Third analysis of a randomized trial of finite abiraterone acetate (AA) plus LHRH agonist (LHRHa) versus LHRHa in biochemically recurrent, non-metastatic hormone-naïve prostate cancer (M0HNPC).

Abstract

135 Background: In pre-operative studies, a short duration of AA + LHRHa produced marked cytoreduction in a subset of men with high-risk prostate cancer (PCa). However, in M0HNPC, androgen signaling inhibition (ASI) is reserved for men with short PSA doubling time. We reasoned that the subset of men who experience cytoreduction with pre-operative AA + LHRHa would also benefit from a short duration of AA + LHRHa at PSA recurrence. This report is a one-year follow-up of our second analysis (ASCO Annual Meeting 2018; PMID 34536949). Methods: FINITE is a phase II trial that randomized (1:1) to two treatment groups, 8 months of LHRHa alone or LHRHa plus AA 1000 mg and prednisone 5 mg daily (NCT01786265). Eligible patients had a rising PSA after definitive therapy and no prior systemic therapy. At disease progression, men were eligible for crossover to 8 months of the alternative therapy. The primary endpoint was PSA-free survival at 12 months (≤ 0.1 ng/dL). Time to PSA progression was calculated from date of initial treatment to date of PSA progression, defined as first occurrence of a rising PSA, if PSA remained detectable after treatment, or when the PSA ≥ 1 ng/dL, if it was undetectable after treatment and confirmed 4 weeks thereafter.
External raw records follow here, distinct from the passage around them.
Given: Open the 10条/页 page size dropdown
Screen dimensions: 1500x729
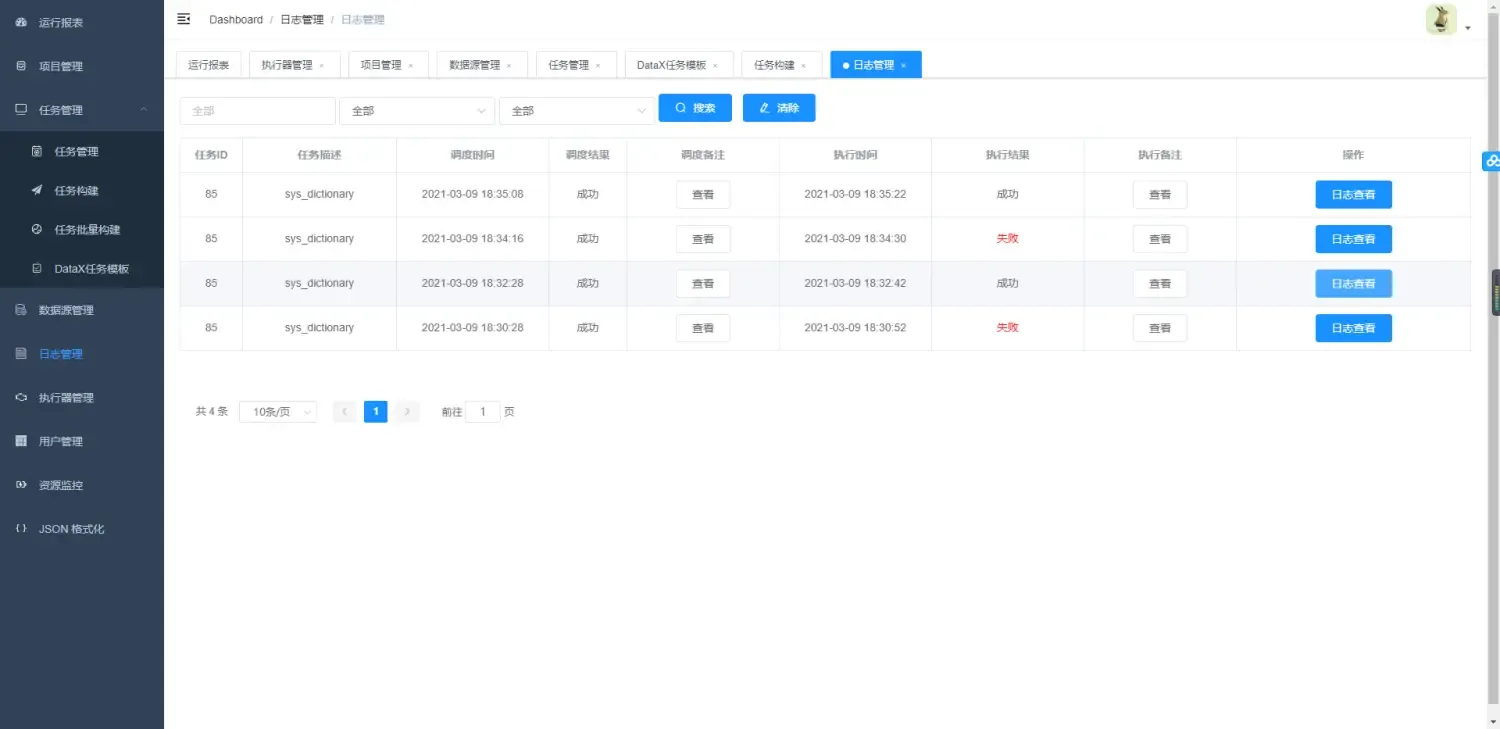Looking at the screenshot, I should coord(277,411).

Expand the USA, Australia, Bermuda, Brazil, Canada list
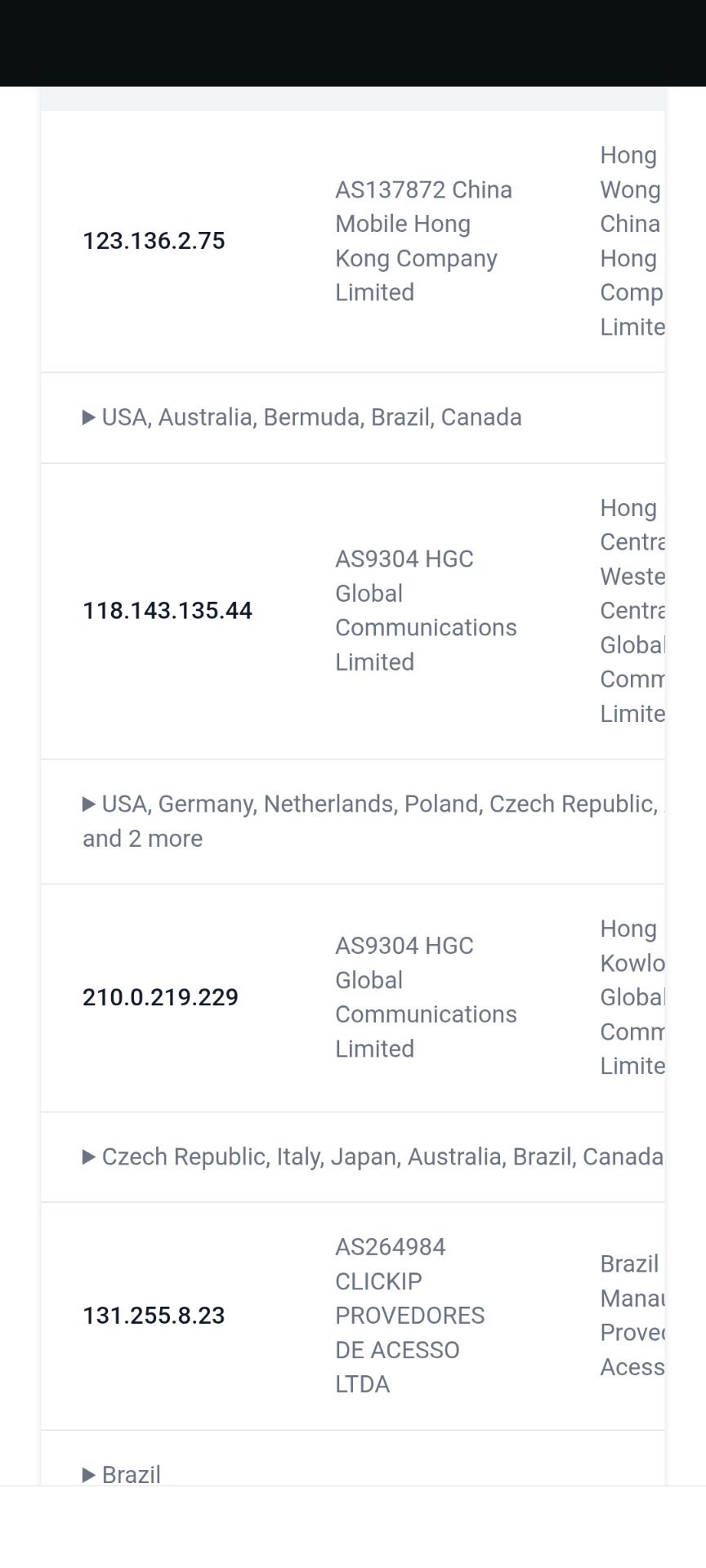point(302,417)
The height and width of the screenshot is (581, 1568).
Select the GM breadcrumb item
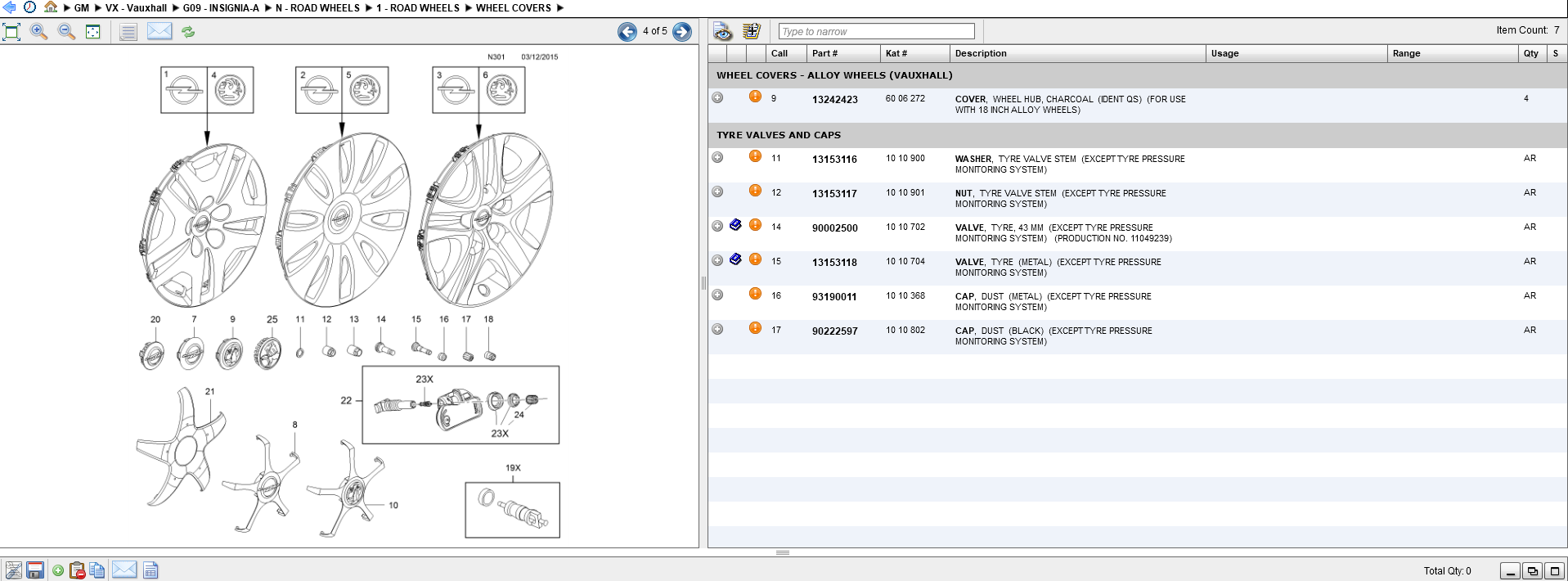(82, 8)

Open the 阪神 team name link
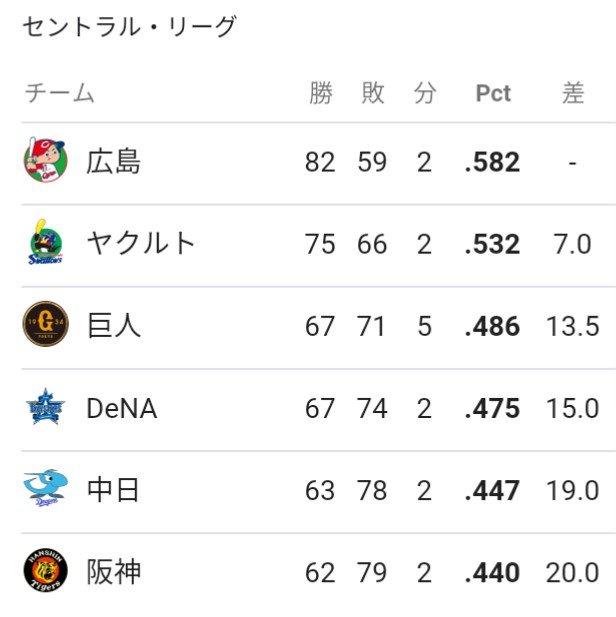coord(113,572)
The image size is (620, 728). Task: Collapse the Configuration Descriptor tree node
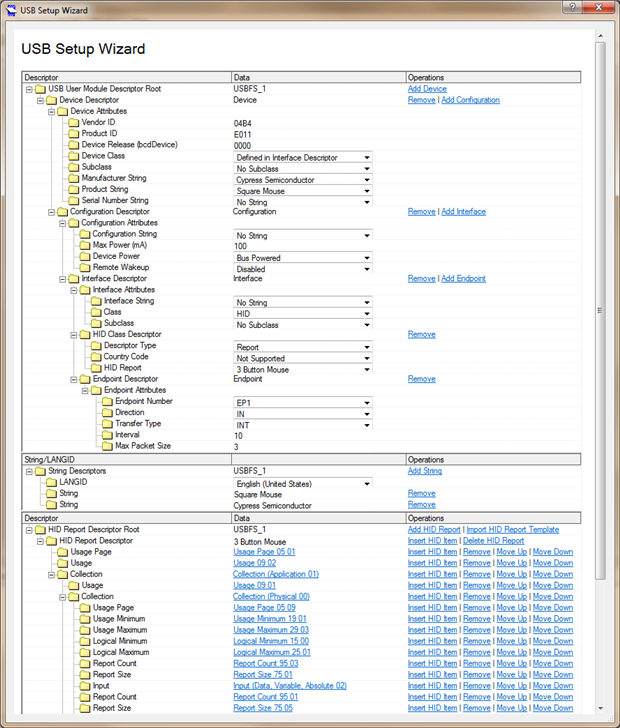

The probabilities of PSA progression were defined using the Kaplan-Meier method. Results: 199 men were randomized, and 197 received initial treatment (LHRHa = 99, LHRHa + AA = 98). Median age at enrollment was 65 years, median PSA was 0.95 ng/dL (range 0.1 – 33.3), and median testosterone was 342.5 ng/dL (10-986). At data cut-off (October 1, 2021), men who received LHRHa + AA were more likely to be PSA-free 12 months after completing treatment (34% vs. 19%, p = 0.02). 168 men (85%) had experienced PSA progression, and median time to PSA progression was 24.3 months for entire cohort. Receipt of LHRHa + AA was associated with longer time to PSA progression than LHRHa alone (27.2 vs. 19.9 months, p = 0.003). Conclusions: Our findings support that finite treatment with AA + LHRHa produces more durable disease-free survival than LHRHa. The finite duration of AA + LHRHa is a toxicity-sparing approach that may allow for a transition from a treatment to curative paradigm for a subset of men with M0HNPC. Further analyses will aim to link the subset of men who benefit from finite AA + LHRHa between localized high-risk PCa and M0HNPC. Clinical trial information: NCT01786265.